戦争というものは、あんなにも人間を頑なにし、エゴと意地と怒りと闘争心の固まりのように
してしまうものなのだ。大分昔に本で読んだ太平洋戦争開始時、日本軍の大本営の様子を思い
起こさせた。自分だけが正義で、征服欲と偏見とで押し進め、聞く耳持たなかったのと似て
いるようだ。これは人間の本性なのであって、昔も今も人種は違っても同じなのかも知れない。
和平への条件としてウクライナの出したのを見て直感的に思ったのは、これでは和解とか妥協は
生まれないということだ。プーチンはクリミア半島から全面撤退といわれては妥協は出来ないだろう。
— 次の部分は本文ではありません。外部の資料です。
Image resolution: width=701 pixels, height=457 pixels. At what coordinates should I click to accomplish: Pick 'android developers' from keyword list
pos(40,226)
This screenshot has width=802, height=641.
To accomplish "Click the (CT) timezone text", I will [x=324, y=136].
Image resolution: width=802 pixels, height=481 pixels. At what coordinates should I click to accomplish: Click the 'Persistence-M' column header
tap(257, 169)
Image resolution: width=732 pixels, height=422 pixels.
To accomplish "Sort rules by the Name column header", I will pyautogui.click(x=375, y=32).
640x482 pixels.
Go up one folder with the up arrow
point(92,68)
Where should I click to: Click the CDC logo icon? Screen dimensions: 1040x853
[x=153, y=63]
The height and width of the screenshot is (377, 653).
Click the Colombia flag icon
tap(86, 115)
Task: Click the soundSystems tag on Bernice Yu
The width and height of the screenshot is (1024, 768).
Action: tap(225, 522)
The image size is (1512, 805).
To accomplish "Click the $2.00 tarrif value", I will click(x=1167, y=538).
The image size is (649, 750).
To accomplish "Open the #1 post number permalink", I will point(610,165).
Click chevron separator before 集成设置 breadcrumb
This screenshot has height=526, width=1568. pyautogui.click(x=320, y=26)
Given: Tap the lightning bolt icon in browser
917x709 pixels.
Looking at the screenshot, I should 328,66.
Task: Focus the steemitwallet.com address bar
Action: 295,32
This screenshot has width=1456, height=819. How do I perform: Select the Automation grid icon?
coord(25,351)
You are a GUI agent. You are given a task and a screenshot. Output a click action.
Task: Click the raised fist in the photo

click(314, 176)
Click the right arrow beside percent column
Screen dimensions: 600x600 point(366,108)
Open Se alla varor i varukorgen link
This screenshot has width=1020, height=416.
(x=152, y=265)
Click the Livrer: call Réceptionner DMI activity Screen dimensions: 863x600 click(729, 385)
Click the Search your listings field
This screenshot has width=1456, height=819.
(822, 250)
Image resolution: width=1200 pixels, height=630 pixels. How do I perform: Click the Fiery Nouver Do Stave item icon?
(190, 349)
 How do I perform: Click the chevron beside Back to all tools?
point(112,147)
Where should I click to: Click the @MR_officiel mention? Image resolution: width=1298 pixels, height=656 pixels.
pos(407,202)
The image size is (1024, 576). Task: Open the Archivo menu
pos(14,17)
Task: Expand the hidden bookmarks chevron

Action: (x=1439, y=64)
これではロシア国内では敗戦、失政となってしまう。大国の意地、面子、お国柄、プーチンの気質
から受け入れられないのは当然だろう。
強いていえば、クリミアは無論、東部地区は占領状態そのままとして(課題は将来に残して)直ちに
完全停戦、中立を維持する、国際機関への提訴も断念、NATO加入はしないといった位の妥協案で
交渉しなければとても無理だろうと思う。
長引けば互いの傷が深まり、他国の干渉や一方への非難とか逆に援助が強くなれば、ますます妥協点
が見えなくなってしまう。
こうしている間にも、又彼の地では市民が兵士が倒れていくのを思うと、一日でも早く妥結をすべく、
国民のために大いなる歴史に残る妥協をするべきである。それこそが国の英雄である。